Venezuela: Colombie et Brésil favorables à une nouvelle présidentielle, pas l'opposition ni Maduro
Le Brésil et la Colombie ont appelé jeudi à une nouvelle présidentielle au Venezuela afin de sortir de la crise née de la réélection contestée fin juillet de Nicolas Maduro, une proposition aussitôt refusée par l'opposition, qui revendique la victoire, comme par le président sortant.
La cheffe de l'opposition Maria Corina Machado a immédiatement rejeté les appels à une nouvelle présidentielle. "Proposer de ne pas tenir compte de ce qui s'est passé le 28 juillet (date du scrutin) est pour moi un manque de respect pour les Vénézuéliens (...), la souveraineté populaire se respecte", a-t-elle dit à des médias chiliens et argentins.
L'élection "a eu lieu et la société vénézuélienne s'est exprimée dans des conditions très défavorables. Il y a eu des fraudes et nous avons quand même réussi à gagner", a-t-elle ajouté.
Même son de cloche du côté d'Edmundo Gonzalez Urrutia, le candidat de l'opposition, qui a réaffirmé sur X avoir remporté "à une écrasante majorité" l'élection. "Nous réitérons notre engagement en faveur de la démocratie, de la paix et du Venezuela", a-t-il déclaré.
M. Maduro, qui accuse les deux leaders, vivant dans la clandestinité depuis une quinzaine de jours, de vouloir réaliser un coup d'Etat, n'a pas fait directement référence à un nouveau scrutin, mais a insisté: "Les conflits au Venezuela (...) sont résolus entre Vénézuéliens, avec leurs institutions, avec leur loi, avec leur Constitution".

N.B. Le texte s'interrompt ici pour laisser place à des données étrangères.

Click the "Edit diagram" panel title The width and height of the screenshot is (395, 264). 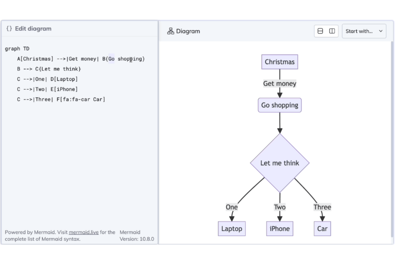tap(33, 29)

Le président, qui a saisi la Cour suprême considérée comme inféodée au pouvoir pour "valider" sa victoire, n'a pas non plus voulu réagir aux déclarations venant de l'étranger: "Nous ne pratiquons pas la diplomatie du microphone. Chaque président sait, chaque Etat, chaque pays sait ce qu'il doit faire de ses affaires intérieures".
- "Position absurde" -
Le Conseil national électoral (CNE) a ratifié début août la victoire du président Maduro avec 52% des voix, sans fournir le décompte exact et les procès-verbaux des bureaux de vote, assurant avoir été victime d'un piratage informatique.
Selon l'opposition, qui a rendu publics les procès-verbaux obtenus grâce à ses scrutateurs, son candidat Edmundo Gonzalez Urrutia a remporté le scrutin avec 67% des voix, un résultat rejeté par M. Maduro.
L'annonce de la réélection de ce dernier à un troisième mandat a provoqué des manifestations spontanées, avec un bilan de 25 morts, 192 blessés et 2.400 arrestations, de source officielle.
Jugeant "très claire" la victoire de l'opposition, la Maison Blanche a rectifié le tir après un apparent soutien de Joe Biden à de nouvelles élections.
Le président américain "évoquait la position absurde du (président) Maduro" qui n'est "pas honnête" sur le résultat de la présidentielle, a assuré un porte-parole de la Maison Blanche.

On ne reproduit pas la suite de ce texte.